Era un dopo pranzo d’estate. Ella
stava ignuda sopra il suo letto. Appoggiava il gomito sui guanciali, e la testa
alla palma della mano. Io le giaceva vicino ancora anelante, e appena uscito
dagli arcani misteri ove la dea mi aveva iniziato. Mi accarezzava scherzando;
ed io alzava di tratto in tratto la testa e la baciava quasi per ringraziarla,
libando dalle sue labbra i respiri, per i quali ella rinveniva a poco a poco
dalla sua voluttuosa agonia. Il desiderio intanto, calmato ma non estinto, mi
porgeva il nettare del piacere; ed io lo assaporava a piccoli sorsi. Le mie
mani e i miei sguardi erravano qua e là estatici su quelle bellezze che
l’impeto della passione m’avea dapprima mostrato confusamente. La sua bocca
umida e socchiusa, la fisionomia spassionata, gli occhi più azzurri che mai,
nuotanti in un languore voluttuoso, le guance impallidite e rugiadose di
sudore, le chiome sparse in onde dorate su le braccia, su le spalle e nel
petto, le poppe lievemente sommosse dai palpiti del cuore… Eterno Iddio! perché
hai scolpito così tenacemente nella memoria la felicità, che tu, tu… m’hai
rapito per sempre?
Oh!… ma la mia curiosità mi
teneva sospeso su le sue forme… Da quel giorno l’anima mia ha sempre filosofato
sul bello, e ha sdegnato i vezzi troppo comuni di tant’altre donne.
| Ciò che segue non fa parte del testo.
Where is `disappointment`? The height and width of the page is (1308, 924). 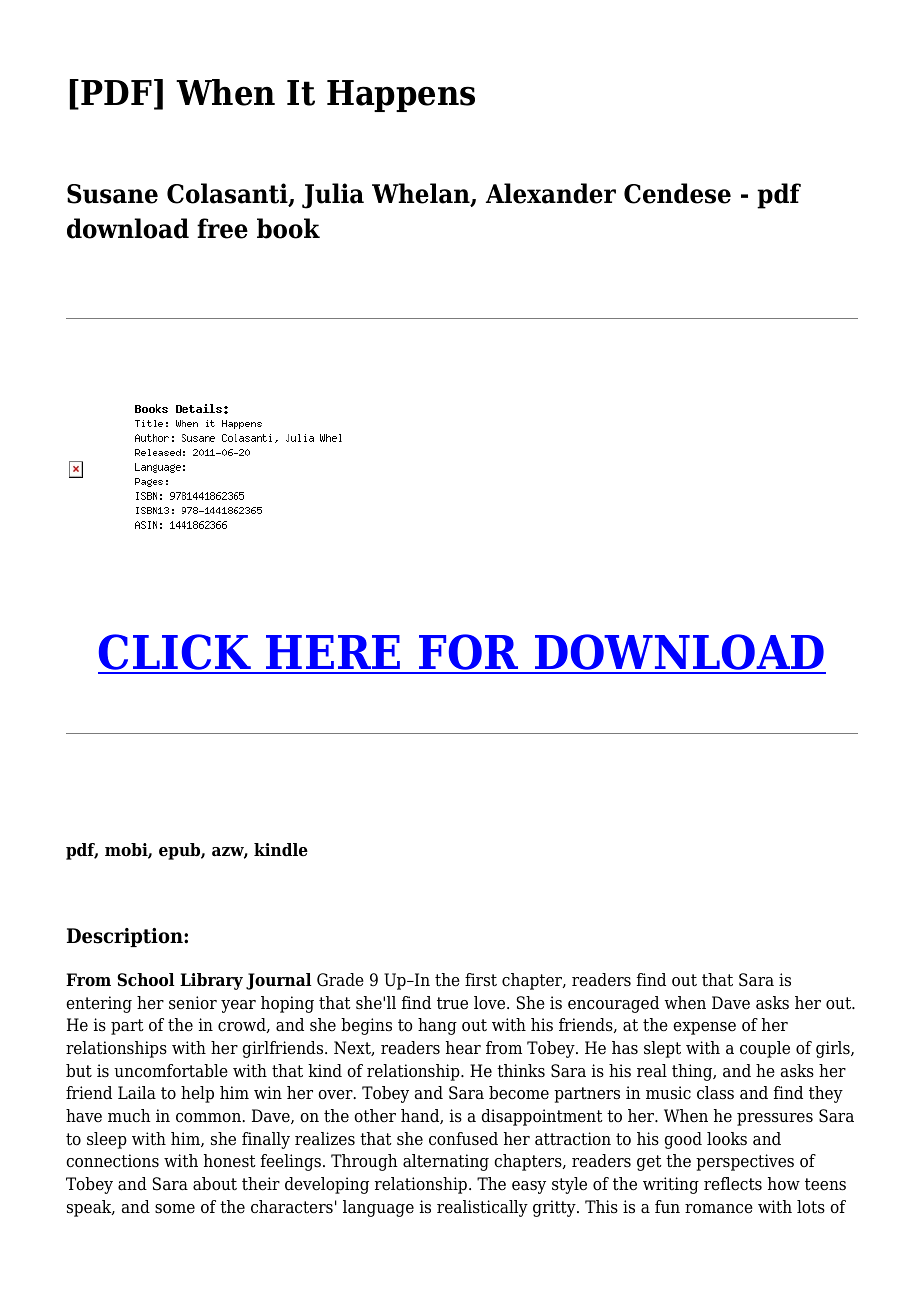 disappointment is located at coordinates (542, 1117).
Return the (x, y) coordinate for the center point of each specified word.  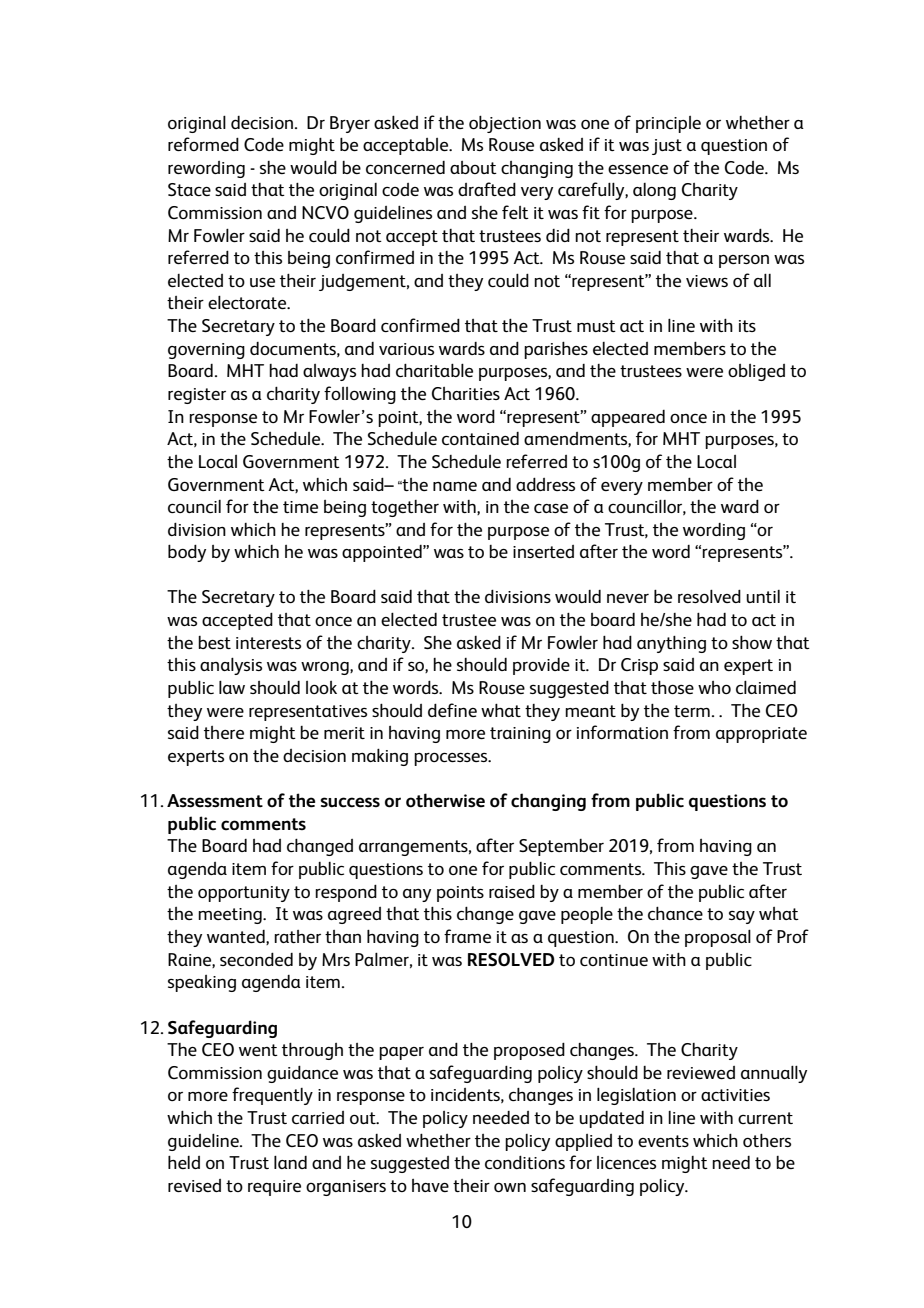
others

La mia mano scorrea mollemente
per le sue membra bianchissime incarnate di rosa. Ho osato… ove una fina
lanugine biondeggiante……
– Piccolo birichino – disse Temira – baciandomi e sorridendo della mia
ingenuità, – m’ami tu dunque? – Io la guardai. – Fedelmente? – replicò Temira,
che avea sentita tutta l’eloquenza della mia occhiata.
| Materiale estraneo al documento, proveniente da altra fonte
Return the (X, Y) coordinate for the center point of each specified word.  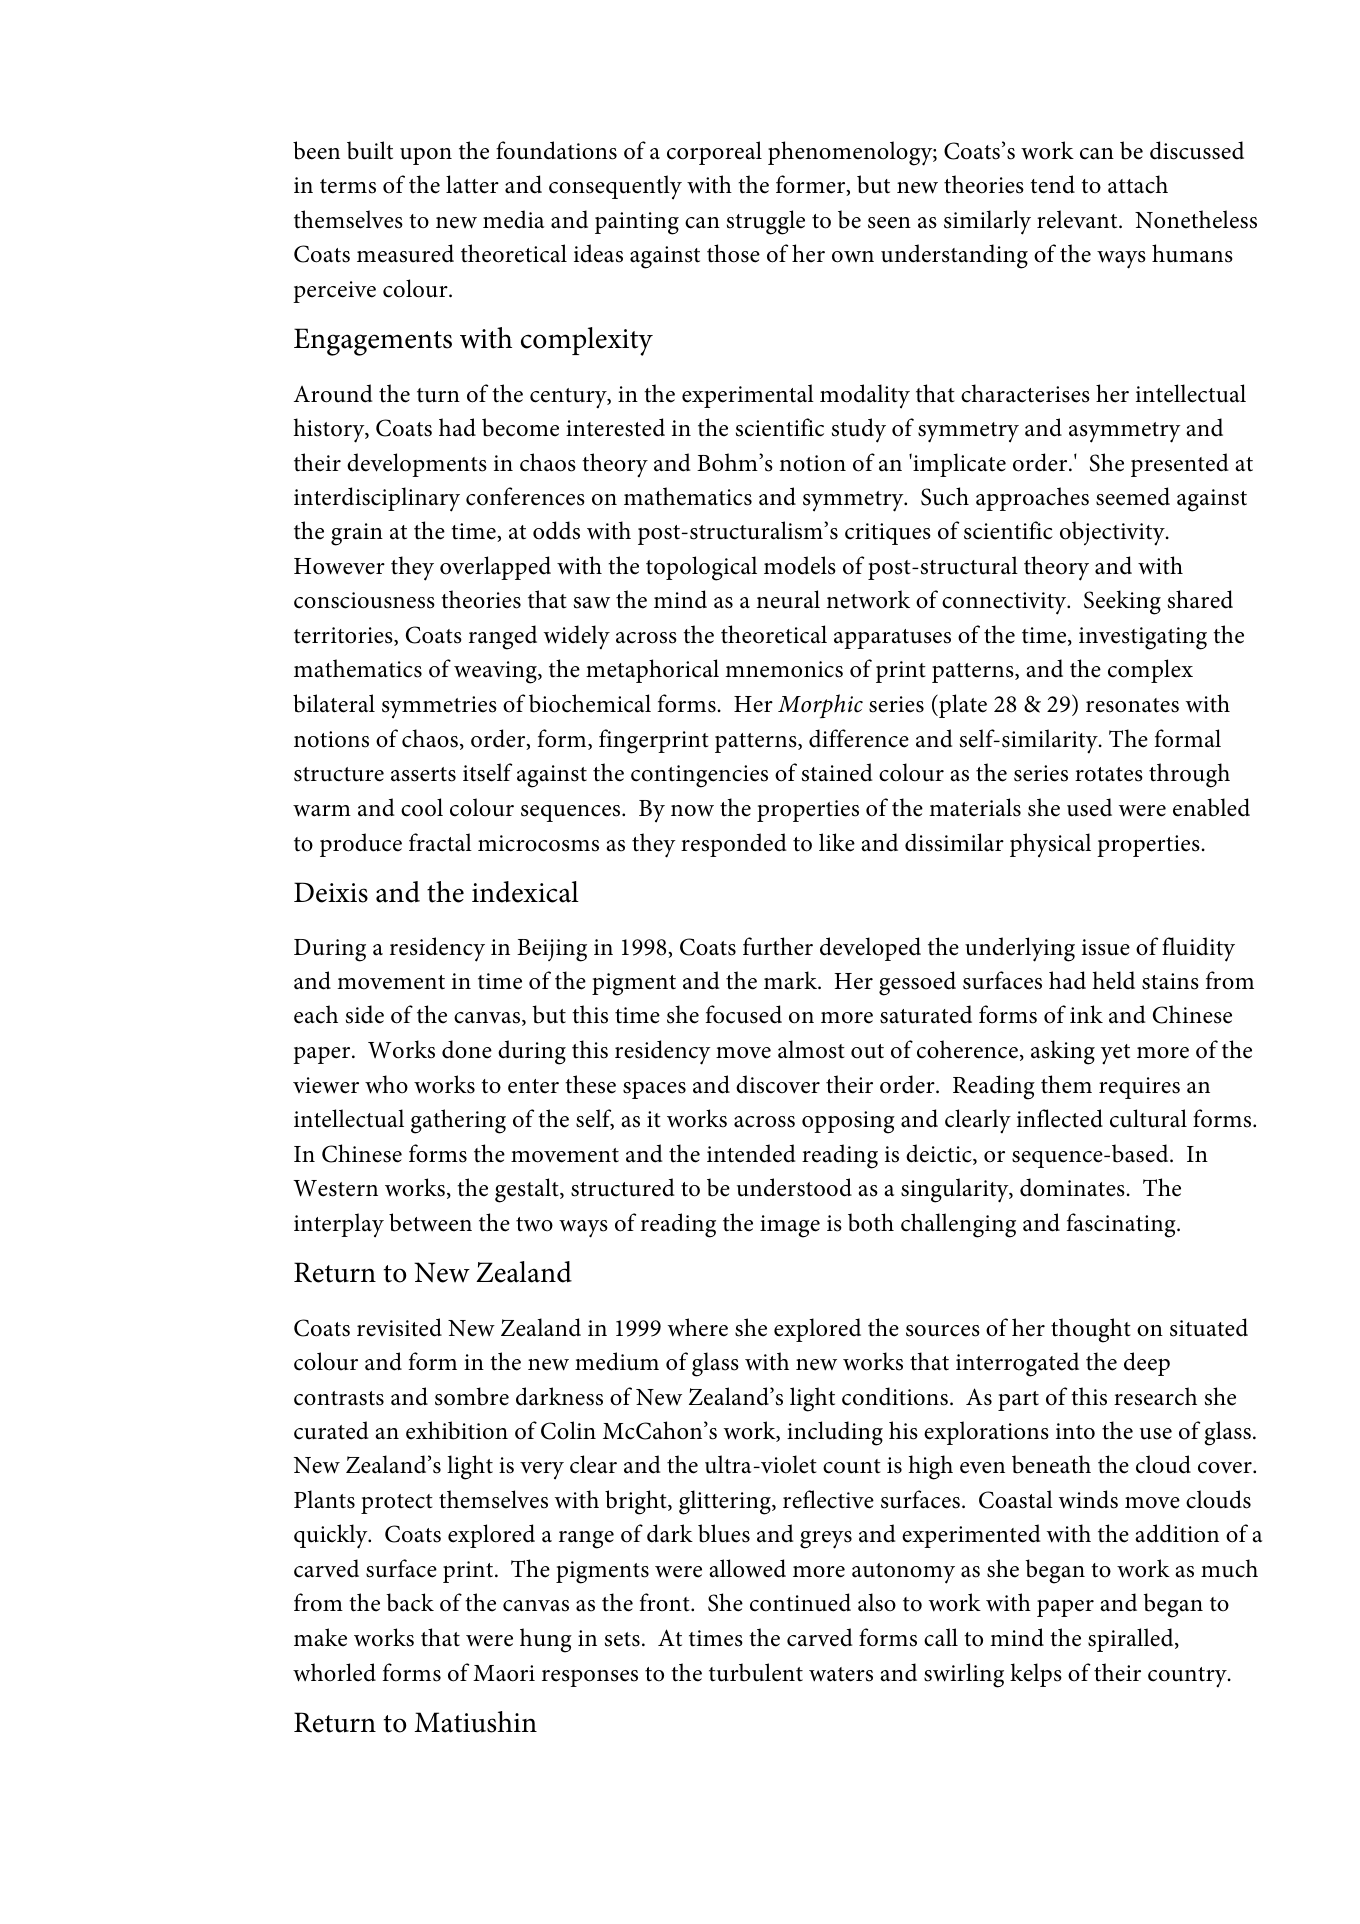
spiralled (1132, 1640)
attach (1138, 184)
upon (426, 156)
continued (800, 1602)
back (410, 1602)
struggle (766, 222)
– S’io t’amo, s’io t’amo? –
esclamai.
– Oh! in questa età – proruppe
Temira, abbracciandomi – solo in questa età gli incensi degli uomini sono puri.
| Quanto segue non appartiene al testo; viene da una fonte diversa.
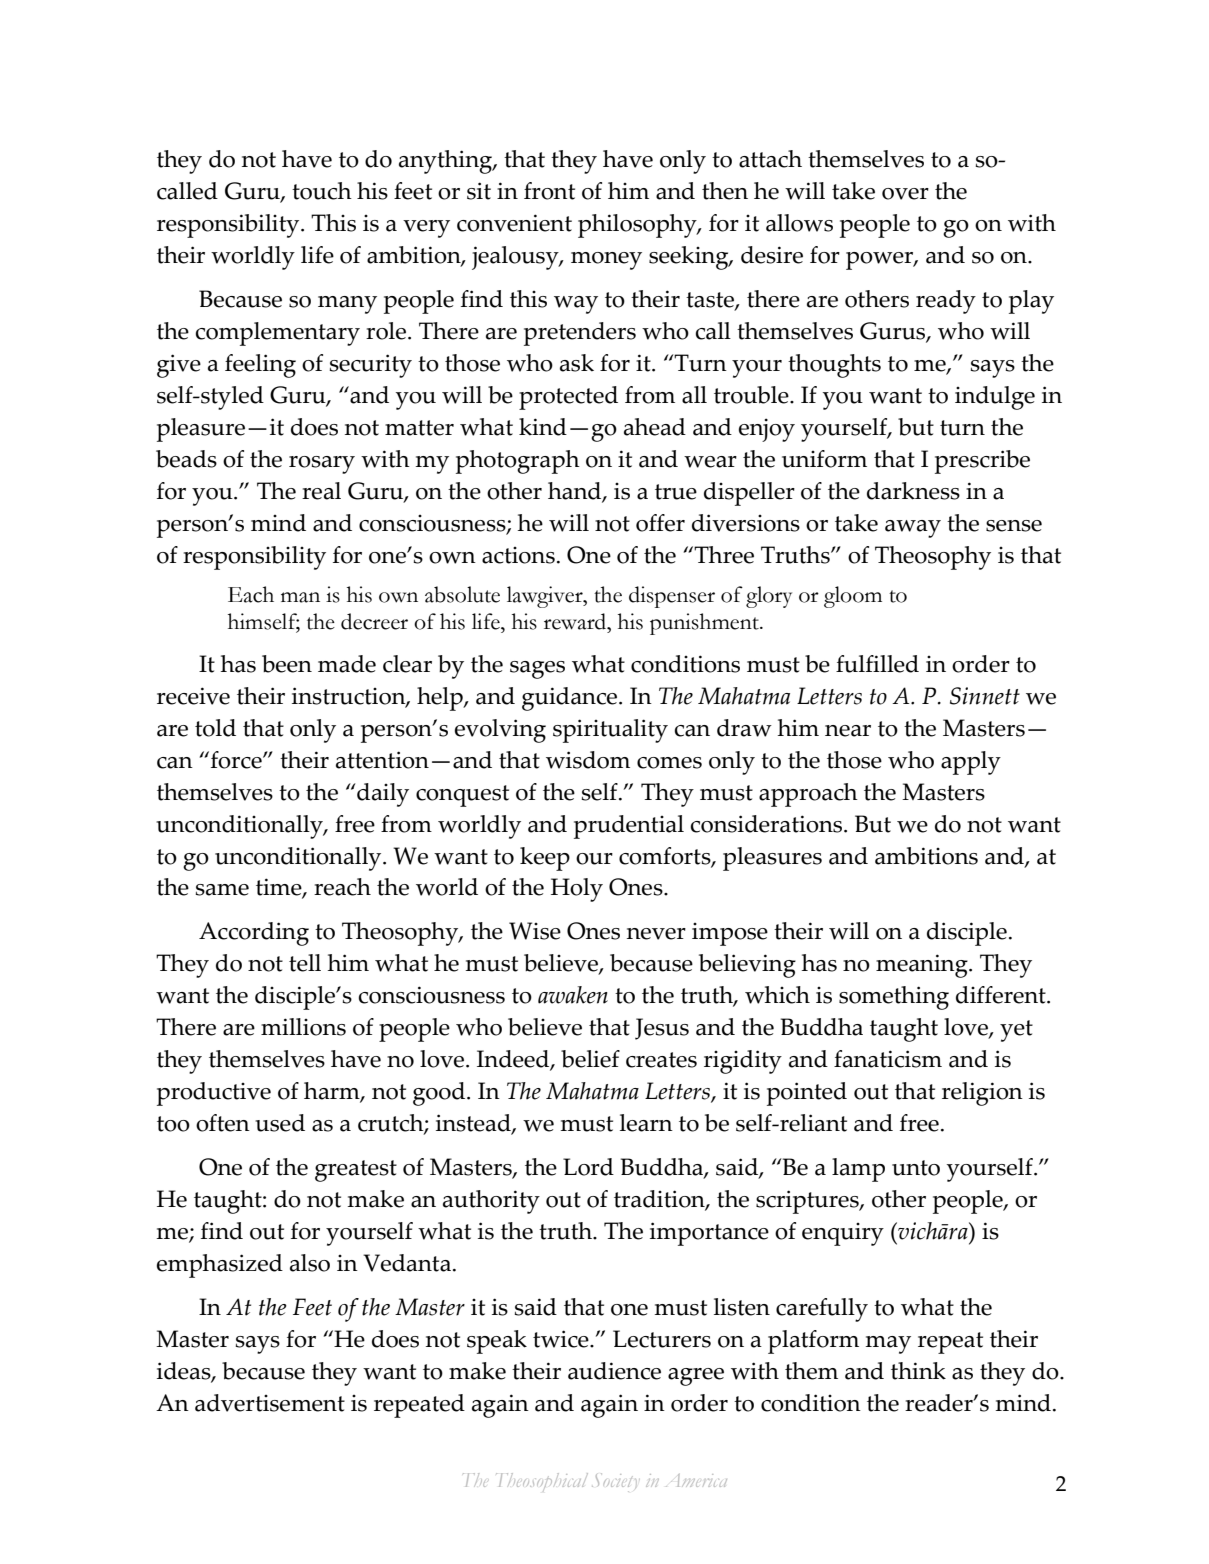 This page has width=1209, height=1564. Describe the element at coordinates (853, 597) in the page. I see `gloom` at that location.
Allora soltanto noi respiriamo per un momento il profumo delicato del candore e
della fedeltà… Ma… un momento!
– Io – proseguì – stava tra il
sì e il no sul pensiero d’offrire io medesima il tuo primo sacrificio alla
natura. Temeva di aprire al tuo cuore inesperto ed impetuoso la via del
dissipamento. Io già sentiva il rimorso di sviarti dalle utili discipline ed di
rapirti gli amabili vaneggiamenti di un amore non ancor conosciuto… Ma d’altra
parte mi parea di vederti strascinato dalla prepotenza del tuo naturale a
comprare i baci da una bocca affannata, guastando la tua salute e la tua
gioventù. Talvolta ti sentiva, a piedi di una superba, maledire l’amore, e
gemere respinto e sprezzato. Le donne virtuose nei sospiri de’ loro amanti
sfortunati non altro alimentano che una perfida compiacenza… Vien’ dunque,
vieni. Gli abbracciamenti d’una donna che t’ama t’ammaestrino nel vivere e
t’allontanino dal vizio.
Bada!… non innamorarti! –
(Oh! avessi creduto a Temira,
non avrei tentato di offrire a’ tuoi piedi, o Teresa, il mio cadavere senza
neppure la speme di una lagrima. Ma… così è: ho dovuto sempre bevere la
saviezza nel calice della sventura. Io ti sarò amico sino all’ultimo fiato; ma…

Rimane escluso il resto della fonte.